When my dad retired from the Marine corps at 40 years old, he went back to school and went for a psychology degree, which then turned into a Master's degree, and then his Doctorate. He had realized that there was a real need for therapists in the military to help with the trauma that soldiers experienced overseas so, he became what they needed...someone to talk to. When I had gone through what I went through with Wells, he had helped me through it. He had been in the middle of his undergrad when it all happened and I was basically his first patient. I had never suffered from anxiety until Wells...my dad had said that the constant fear of being caught by his girlfriend, the manipulation, the gifts and then him disappearing for a week at a time, that it all led to who I was at the end...broken. 

"Um...we're friends now. Two years ago it was sort of romantic, we had kissed a few times but...certain events kept us from becoming anything more. Now, we are on good terms at least." My dad hummed into the phone, thinking everything over. 

"Do you have feelings for him Rue?" Ah...there was the question I'd been dreading.

"I don't know dad. He infuriates me half the time, he pushes me to my breaking point, he drives me nuts, but then he can be so sweet...comforting...kind, and I don't think the fact that he is my subject matter for my job helps." Again, he hummed into the phone and I waited patiently. 

"Honey, you have to quit punishing every man that enters your life for what Wells did.

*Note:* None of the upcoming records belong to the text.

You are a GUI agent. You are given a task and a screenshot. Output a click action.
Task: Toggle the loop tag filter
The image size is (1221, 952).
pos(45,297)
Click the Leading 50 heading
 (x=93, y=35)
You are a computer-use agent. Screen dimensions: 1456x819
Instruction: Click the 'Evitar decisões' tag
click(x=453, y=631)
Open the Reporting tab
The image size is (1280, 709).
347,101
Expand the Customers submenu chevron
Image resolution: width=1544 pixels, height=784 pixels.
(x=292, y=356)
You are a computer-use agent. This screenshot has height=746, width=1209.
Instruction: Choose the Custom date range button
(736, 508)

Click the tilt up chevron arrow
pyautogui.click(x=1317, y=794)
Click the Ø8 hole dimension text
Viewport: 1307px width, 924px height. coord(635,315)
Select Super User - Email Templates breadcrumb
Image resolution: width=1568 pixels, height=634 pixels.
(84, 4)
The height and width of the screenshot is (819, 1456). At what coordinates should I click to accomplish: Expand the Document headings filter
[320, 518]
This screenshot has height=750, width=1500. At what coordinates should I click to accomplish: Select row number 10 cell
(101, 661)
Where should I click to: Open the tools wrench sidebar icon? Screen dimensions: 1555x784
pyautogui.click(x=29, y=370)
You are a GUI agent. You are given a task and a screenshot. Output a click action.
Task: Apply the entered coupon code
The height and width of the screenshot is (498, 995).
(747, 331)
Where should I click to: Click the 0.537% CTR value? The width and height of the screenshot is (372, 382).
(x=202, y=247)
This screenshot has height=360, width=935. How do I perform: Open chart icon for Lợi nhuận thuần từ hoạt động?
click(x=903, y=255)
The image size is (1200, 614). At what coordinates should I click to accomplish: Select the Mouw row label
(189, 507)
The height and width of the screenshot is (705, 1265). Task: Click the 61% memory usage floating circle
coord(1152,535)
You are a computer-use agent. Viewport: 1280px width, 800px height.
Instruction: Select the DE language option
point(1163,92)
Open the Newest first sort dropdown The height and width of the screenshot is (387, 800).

Yes, what Wells did, the hold he had on you, the manipulations and everything, I understand why you wouldn't trust anyone for a while but...it's been seven years kiddo," I heavy sighed and rolled onto my back on the hotel bed, staring up at the popcorn ceiling willing myself not to get emotional, "does Harry strike you as the type to manipulate you?" 

"No. I mean, I don't think so at least. I just...I don't trust myself. The past two guys I have dated weren't the best and I thought I was in love with them...how can I trust myself to know that THE Harry Styles is not just another loser?" It was true, I couldn't trust my judgement even now to this day. I couldn't tell if the things Harry did or said were 100% honest because I didn't know the difference between someone being genuine or manipulative. 

"I'd say you'd have to have some faith in not only yourself...but in him as well. You are punishing him and yourself over something some ass hat did years ago. You have to forgive Wells and more importantly, forgive yourself Rue." My eyes slightly widened at that. Forgive myself? 

"Forgive myself for what?" I asked incredulously and I heard my father heavy sigh on the other end of the phone.

"Some part of you blames yourself. You just said you don't trust yourself to make good decisions. I think, in my professional opinion, that you need to find it in yourself to let what happened go and forgive yourself for the choices you made when you were 20 years old. You were still a kid. Our society says at 18 years old you are an adult and that just isn't accurate. It's okay to mess up Rue...no one is perfect...and I think you need to understand that so that you can move on."